Il film di Alessio Cremonini non è né un documentario, né un film che vuole necessariamente presentare Stefano Cucchi come “il protagonista buono”. Racconta, invece, con una certa asciuttezza stilistica, una vicenda che forse non sarebbe mai balzata agli onori della cronaca se i parenti del ragazzo non avessero reso pubbliche le terribili foto del giovane.
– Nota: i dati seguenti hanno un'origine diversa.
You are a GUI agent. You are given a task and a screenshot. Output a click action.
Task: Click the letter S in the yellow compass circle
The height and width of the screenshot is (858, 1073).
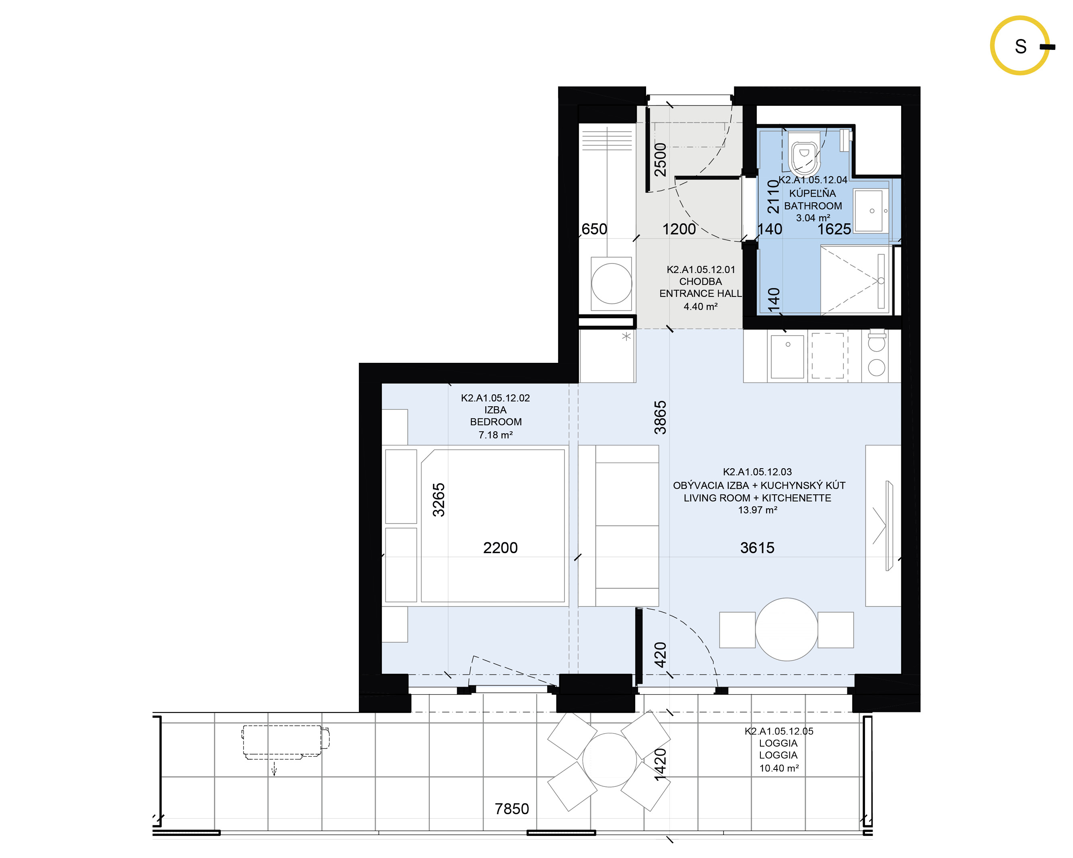pyautogui.click(x=1020, y=46)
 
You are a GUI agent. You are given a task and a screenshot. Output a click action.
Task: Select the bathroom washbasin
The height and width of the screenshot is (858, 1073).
pyautogui.click(x=869, y=210)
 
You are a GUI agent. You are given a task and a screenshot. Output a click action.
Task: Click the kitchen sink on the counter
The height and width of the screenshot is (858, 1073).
pyautogui.click(x=787, y=356)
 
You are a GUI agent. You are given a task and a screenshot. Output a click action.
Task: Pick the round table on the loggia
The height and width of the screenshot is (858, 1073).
pyautogui.click(x=610, y=760)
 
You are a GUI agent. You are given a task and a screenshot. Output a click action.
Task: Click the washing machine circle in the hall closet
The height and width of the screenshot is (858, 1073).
pyautogui.click(x=612, y=284)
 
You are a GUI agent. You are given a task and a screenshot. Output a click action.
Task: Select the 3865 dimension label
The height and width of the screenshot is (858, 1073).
pyautogui.click(x=660, y=418)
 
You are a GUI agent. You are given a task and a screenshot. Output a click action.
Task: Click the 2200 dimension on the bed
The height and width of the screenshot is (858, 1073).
pyautogui.click(x=500, y=548)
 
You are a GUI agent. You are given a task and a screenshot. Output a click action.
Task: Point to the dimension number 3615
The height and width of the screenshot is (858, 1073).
pyautogui.click(x=757, y=548)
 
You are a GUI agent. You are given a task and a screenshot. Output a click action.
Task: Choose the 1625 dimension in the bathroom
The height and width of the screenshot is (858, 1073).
pyautogui.click(x=834, y=229)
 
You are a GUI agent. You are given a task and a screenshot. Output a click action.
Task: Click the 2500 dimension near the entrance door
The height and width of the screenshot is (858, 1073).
pyautogui.click(x=660, y=159)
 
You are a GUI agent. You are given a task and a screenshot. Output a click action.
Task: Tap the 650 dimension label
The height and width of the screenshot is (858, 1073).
pyautogui.click(x=594, y=229)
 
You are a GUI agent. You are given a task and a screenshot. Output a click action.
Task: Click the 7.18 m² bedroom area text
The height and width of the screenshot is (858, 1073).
pyautogui.click(x=496, y=435)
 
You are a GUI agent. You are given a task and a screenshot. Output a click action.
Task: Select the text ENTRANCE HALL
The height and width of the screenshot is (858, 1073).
pyautogui.click(x=700, y=294)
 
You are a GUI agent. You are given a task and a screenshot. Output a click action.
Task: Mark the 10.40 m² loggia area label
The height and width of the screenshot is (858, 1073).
pyautogui.click(x=779, y=768)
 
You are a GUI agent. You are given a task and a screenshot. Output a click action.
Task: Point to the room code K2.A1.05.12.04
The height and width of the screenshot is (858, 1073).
pyautogui.click(x=813, y=180)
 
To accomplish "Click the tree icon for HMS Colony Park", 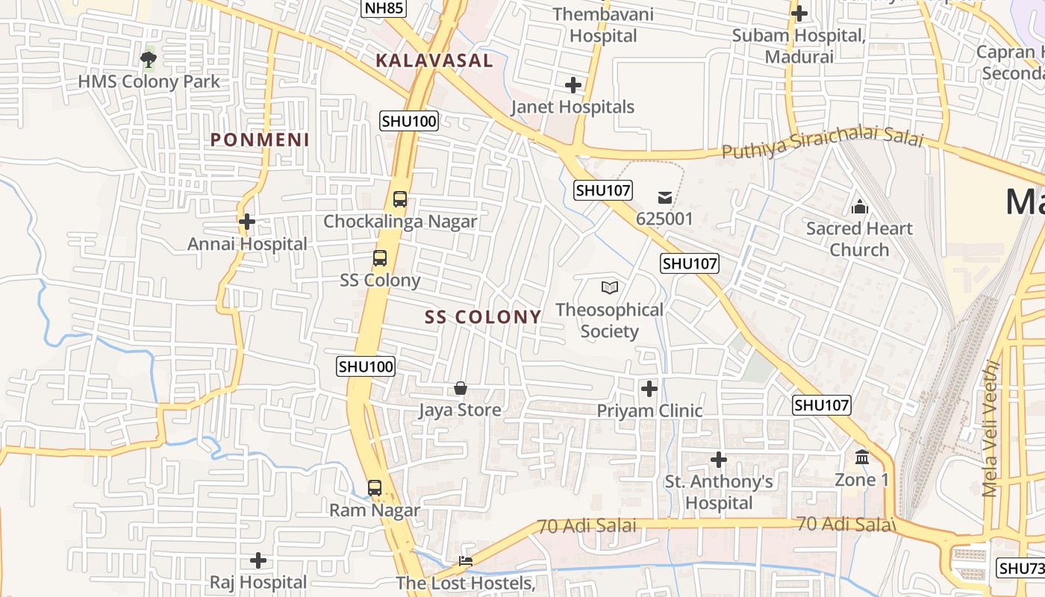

Il Cucchi di Alessandro Borghi è stato interpretato secondo le testimonianze di tutti coloro che hanno avuto contatti con lui durante i sette giorni del suo arresto, né più, né meno. Stefano è un ragazzo che ha avuto problemi con la droga e che, nonostante abbia provato a tirarsi fuori da quel mondo, è comunque ricaduto nel tunnel: è un piccolo spacciatore di hashish e cocaina e appare in ottime condizioni fisiche all’inizio del film, pur soffrendo di epilessia. Geometra, proviene da una buona famiglia che ha sempre tentato di aiutarlo in cui la legalità e il rispetto della divisa sono sempre stati dei valori. Trovato dai carabinieri in possesso di droga, viene arrestato. Inizia da questo momento una specie di discesa agli inferi in cui il giovane Cucchi viene dapprima picchiato da carabinieri in borghese (la scena non viene mostrata dal regista, ma comunque è intuita dallo spettatore) e poi viene convalidato l’arresto dal giudice. Le sue condizioni, però, continuano a peggiorare: ha due vertebre rotte e diverse contusioni. Cucchi, però, rifiuta di parlare chiaramente e spesso rifiuta anche le cure mediche: non si fida di nessuno, appare sempre sulla difensiva e nessuno sembra poi preoccuparsi più di tanto di questo stato di cose. Alla fine, viene quasi lasciato al suo destino fino a quando, dopo sette giorni dal suo arresto, viene trovato morto nel suo letto d’ospedale all’interno della struttura protetta dell’ospedale Sandro Pertini, solo e denutrito. I genitori non riusciranno mai a vederlo vivo a causa di sciocchi problemi burocratici. Il film è profondamente sconfortante e fortemente angosciante. Sulla mia pelle è, in realtà, sulla nostra pelle: si rimane impotenti e profondamente turbati dalla morte di Cucchi, si sta scomodi sulla sedia perché si assiste impotenti alla fine di un ragazzo con problemi che potrebbe essere il nostro vicino di casa, nostro amico, nostro fratello. Così come sembra quasi che tutti restino a guardare il ragazzo morire, la stessa cosa avviene allo spettatore: resta impotente e angosciato di fronte a questa inspiegabile morte. Consigliato per il suo forte valore simbolico.